(Records from a data collection)
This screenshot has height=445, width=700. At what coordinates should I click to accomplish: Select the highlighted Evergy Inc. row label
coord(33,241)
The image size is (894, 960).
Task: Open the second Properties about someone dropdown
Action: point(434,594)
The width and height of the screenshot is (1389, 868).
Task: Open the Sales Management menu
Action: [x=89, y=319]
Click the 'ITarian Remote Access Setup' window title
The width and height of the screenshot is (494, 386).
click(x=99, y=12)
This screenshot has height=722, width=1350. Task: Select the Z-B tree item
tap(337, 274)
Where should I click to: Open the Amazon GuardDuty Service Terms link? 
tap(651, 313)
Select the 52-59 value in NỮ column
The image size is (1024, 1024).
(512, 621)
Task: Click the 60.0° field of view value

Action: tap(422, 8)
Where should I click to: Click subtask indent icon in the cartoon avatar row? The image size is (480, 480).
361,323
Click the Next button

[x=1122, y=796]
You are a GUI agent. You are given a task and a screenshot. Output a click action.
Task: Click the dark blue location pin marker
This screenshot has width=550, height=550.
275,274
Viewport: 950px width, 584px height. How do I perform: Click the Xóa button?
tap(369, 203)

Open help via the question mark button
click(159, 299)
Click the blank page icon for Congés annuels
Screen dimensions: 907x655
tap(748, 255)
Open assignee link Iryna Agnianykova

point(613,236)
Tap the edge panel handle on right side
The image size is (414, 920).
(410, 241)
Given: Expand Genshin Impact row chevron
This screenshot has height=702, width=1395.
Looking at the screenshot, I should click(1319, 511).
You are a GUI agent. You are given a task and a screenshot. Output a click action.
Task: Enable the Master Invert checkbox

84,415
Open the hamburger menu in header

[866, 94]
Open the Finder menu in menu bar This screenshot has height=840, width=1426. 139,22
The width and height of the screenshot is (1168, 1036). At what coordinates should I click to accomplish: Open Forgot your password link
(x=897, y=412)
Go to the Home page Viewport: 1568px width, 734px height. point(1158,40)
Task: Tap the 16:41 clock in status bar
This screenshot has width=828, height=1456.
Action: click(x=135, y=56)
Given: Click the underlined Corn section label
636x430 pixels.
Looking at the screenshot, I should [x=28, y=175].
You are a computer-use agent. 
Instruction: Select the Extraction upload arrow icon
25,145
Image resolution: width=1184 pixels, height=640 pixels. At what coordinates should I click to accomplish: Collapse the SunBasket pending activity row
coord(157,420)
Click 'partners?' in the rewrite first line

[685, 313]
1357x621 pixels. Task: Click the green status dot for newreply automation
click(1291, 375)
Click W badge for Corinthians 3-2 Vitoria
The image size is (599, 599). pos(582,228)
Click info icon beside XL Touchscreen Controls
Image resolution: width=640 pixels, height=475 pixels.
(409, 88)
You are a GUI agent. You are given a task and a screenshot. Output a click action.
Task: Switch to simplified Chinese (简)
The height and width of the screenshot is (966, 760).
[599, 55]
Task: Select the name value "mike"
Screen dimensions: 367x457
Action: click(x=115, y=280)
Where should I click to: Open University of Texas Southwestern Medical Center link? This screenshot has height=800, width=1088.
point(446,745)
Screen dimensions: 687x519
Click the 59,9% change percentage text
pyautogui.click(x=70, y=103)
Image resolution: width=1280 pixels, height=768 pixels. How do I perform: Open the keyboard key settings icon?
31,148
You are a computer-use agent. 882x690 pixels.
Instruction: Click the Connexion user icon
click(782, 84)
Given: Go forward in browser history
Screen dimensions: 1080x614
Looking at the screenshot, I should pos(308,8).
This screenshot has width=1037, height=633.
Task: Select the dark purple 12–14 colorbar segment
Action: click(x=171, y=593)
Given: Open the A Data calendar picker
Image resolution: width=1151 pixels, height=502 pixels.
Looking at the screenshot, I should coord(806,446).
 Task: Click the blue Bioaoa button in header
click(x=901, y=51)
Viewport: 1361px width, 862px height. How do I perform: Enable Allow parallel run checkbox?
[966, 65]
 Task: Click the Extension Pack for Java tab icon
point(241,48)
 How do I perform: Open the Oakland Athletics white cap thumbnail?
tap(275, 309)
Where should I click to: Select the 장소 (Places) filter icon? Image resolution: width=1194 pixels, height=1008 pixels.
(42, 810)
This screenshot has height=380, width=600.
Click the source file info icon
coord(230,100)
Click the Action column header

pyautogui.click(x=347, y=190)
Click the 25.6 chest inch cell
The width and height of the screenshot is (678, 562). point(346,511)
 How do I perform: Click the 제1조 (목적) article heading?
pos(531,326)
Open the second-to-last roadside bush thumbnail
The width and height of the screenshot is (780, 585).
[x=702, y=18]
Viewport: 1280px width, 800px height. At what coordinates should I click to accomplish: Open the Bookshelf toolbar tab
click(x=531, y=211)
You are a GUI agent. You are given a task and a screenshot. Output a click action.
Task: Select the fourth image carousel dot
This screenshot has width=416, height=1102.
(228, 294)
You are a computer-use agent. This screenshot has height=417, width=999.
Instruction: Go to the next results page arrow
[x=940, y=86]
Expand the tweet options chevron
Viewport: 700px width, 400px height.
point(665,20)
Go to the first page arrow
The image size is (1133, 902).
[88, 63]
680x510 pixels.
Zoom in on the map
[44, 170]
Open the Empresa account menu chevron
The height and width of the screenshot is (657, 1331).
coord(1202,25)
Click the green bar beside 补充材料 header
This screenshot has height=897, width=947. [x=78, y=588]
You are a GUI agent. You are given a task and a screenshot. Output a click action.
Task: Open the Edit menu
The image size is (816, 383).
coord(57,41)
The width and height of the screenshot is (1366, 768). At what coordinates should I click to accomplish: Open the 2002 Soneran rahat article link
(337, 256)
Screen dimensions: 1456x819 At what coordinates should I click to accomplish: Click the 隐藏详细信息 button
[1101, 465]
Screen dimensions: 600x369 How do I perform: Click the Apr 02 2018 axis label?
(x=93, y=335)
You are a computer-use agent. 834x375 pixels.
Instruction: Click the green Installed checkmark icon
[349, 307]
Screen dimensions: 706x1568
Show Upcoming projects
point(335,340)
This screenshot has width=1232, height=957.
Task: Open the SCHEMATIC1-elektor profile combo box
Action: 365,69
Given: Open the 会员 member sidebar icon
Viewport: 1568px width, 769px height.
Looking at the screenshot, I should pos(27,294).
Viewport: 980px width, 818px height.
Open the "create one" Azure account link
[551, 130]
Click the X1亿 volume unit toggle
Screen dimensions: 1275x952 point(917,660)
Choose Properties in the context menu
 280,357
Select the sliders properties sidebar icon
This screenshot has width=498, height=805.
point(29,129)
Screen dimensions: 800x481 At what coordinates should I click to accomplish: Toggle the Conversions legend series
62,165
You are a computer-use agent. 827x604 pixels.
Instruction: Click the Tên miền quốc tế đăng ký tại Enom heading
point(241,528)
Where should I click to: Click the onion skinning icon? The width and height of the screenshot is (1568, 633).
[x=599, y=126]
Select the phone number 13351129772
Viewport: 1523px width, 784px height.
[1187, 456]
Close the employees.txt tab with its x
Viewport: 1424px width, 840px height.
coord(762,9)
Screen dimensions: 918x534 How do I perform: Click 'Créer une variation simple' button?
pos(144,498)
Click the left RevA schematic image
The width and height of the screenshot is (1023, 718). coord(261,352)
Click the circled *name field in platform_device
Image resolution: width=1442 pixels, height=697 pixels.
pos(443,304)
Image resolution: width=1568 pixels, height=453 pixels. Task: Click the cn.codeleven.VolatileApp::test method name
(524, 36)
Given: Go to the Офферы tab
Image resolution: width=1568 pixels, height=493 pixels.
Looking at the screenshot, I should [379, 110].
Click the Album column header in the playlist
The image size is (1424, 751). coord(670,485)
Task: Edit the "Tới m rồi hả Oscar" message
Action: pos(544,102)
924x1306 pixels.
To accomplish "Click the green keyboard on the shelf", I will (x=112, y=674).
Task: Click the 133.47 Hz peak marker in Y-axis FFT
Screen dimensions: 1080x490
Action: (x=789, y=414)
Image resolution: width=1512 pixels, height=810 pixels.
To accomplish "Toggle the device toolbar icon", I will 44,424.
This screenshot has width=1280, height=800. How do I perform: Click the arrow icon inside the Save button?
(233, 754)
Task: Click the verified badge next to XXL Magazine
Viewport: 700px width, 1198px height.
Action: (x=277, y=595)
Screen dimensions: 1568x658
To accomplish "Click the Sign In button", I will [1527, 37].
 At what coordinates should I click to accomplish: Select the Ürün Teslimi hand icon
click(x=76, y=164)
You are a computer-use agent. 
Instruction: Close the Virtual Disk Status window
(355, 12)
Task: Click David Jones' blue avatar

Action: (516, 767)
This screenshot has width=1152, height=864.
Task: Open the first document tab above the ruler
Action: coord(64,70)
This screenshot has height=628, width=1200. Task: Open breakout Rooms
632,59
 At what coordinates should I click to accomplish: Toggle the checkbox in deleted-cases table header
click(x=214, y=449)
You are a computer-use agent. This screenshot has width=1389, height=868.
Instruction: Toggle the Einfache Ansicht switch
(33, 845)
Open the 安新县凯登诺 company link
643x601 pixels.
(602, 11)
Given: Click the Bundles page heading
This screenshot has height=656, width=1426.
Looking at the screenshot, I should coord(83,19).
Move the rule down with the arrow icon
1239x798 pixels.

Exercise requirements
After reading the records above, work out how many lines contain "computer" and give that number only.

Output below
7